Perceived benefits of organizational wikis
Majchrzak et al (20051) did a survey on the use of wikis at corporate levels and presented their results at a conference in 2006. The most interesting results were those related to the organizational benefits of using wikis as well as potential predictors of such benefits. The main results obtained (illustration 1) were that organizational users' perceived wikis as, mostly, a work-related tool that helps them in their work and, consequently, brings related benefits to the organization (although it very rarely helps identify new business opportunities). In contrast, organizational wikis rarely bring about reputational benefits for the users.
|Illustration 1: Perceived benefits of organizational wikis|
|relevant knowledge||very often|
|improved knowledge reuse||often|
|improved work processes||sometimes|
|improved opportunities||very rarely|
|respect from others||sometimes|
|reputation within company||sometimes|
Regarding possible predictors for each of above benefits, Majchrzak et al found results which suggested a linear relationship between gaining work-related benefits from collaborating on a wiki and the user's need for new solutions, his need for others' inputs, the credibility of others' knowledge, the expertise of the user, the user's formal role within the wiki and the existence of other channels for collaboration (instead of just relying on the wiki for such collaboration) (Adj.R=0.56).
Organizational benefits seemed to correlate with the user's need for new solutions and the credibility of others' knowledge (Adj.R=0.39).
Finally, reputational benefits seemed to correlate with the user's need for new solutions, the credibility of others' knowledge and the expertise of the user (Adj.R=0.46).
A convenient, purposive, sample of 168 experienced wiki users, including organizational wikis.
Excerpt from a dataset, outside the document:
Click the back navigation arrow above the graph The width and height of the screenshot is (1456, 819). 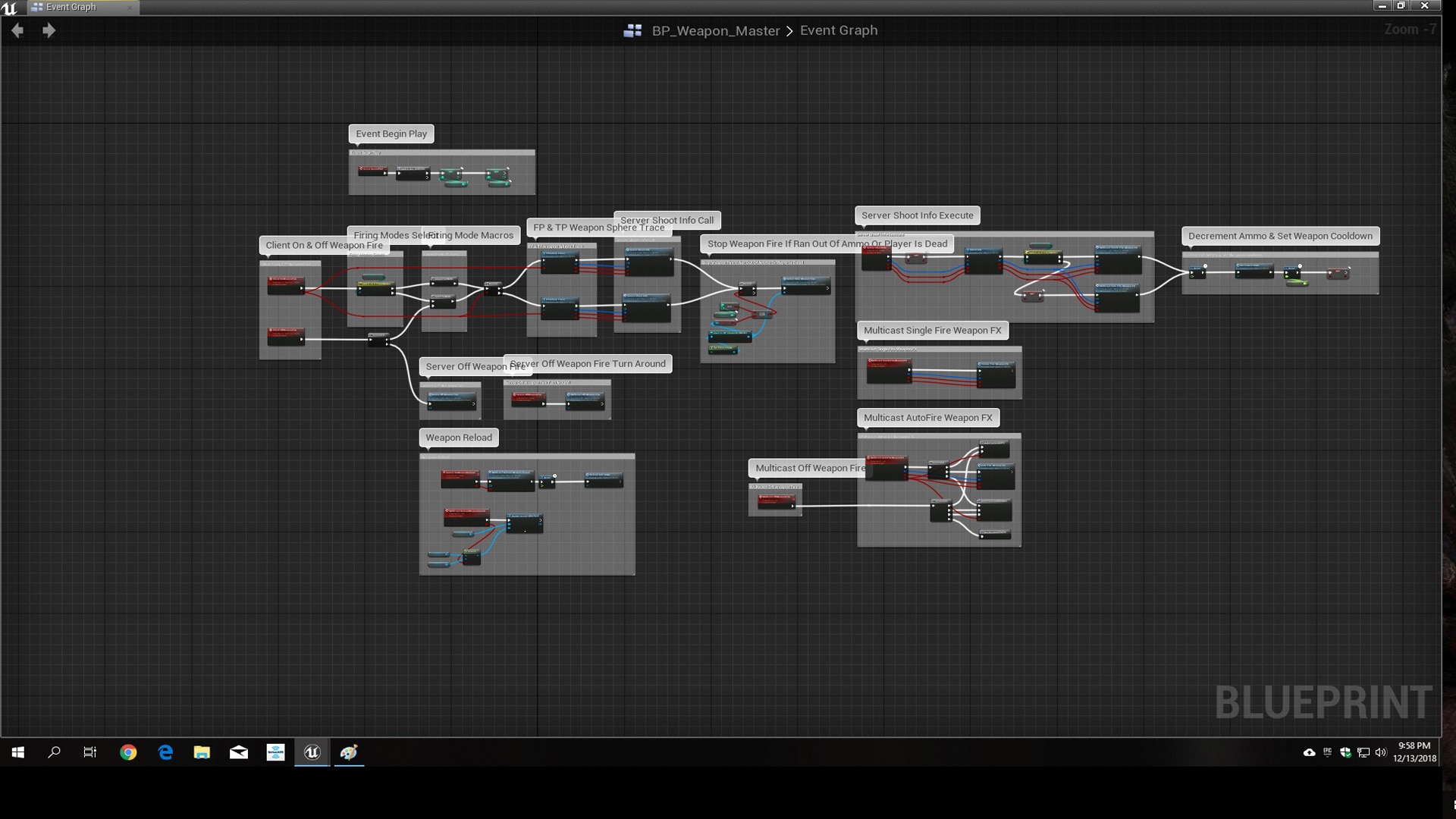pos(17,30)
Although there is some information regarding the expertise of this users, such information, as well as other relevant demographic information, is incomplete.
Quantitative (fixed) relational design.
There are numerous variables, further collapsed into factors. ###
There is no information about the integrity of the data, cleaning up procedures, or the normality and linearity of the variables. A cautionary approach to the interpretation and generalization of results is, thus, recommended.
The main approach to data analysis was a parametric one, and included descriptives, factor analysis, and regression analysis.
Given the relative lack of information about the integrity of the data and the location of the sample, a prudent approach is to take the results as being descriptive of this particular group only. Generalization to a larger population may be possible as part of a meta-analysis, if and when appropriate.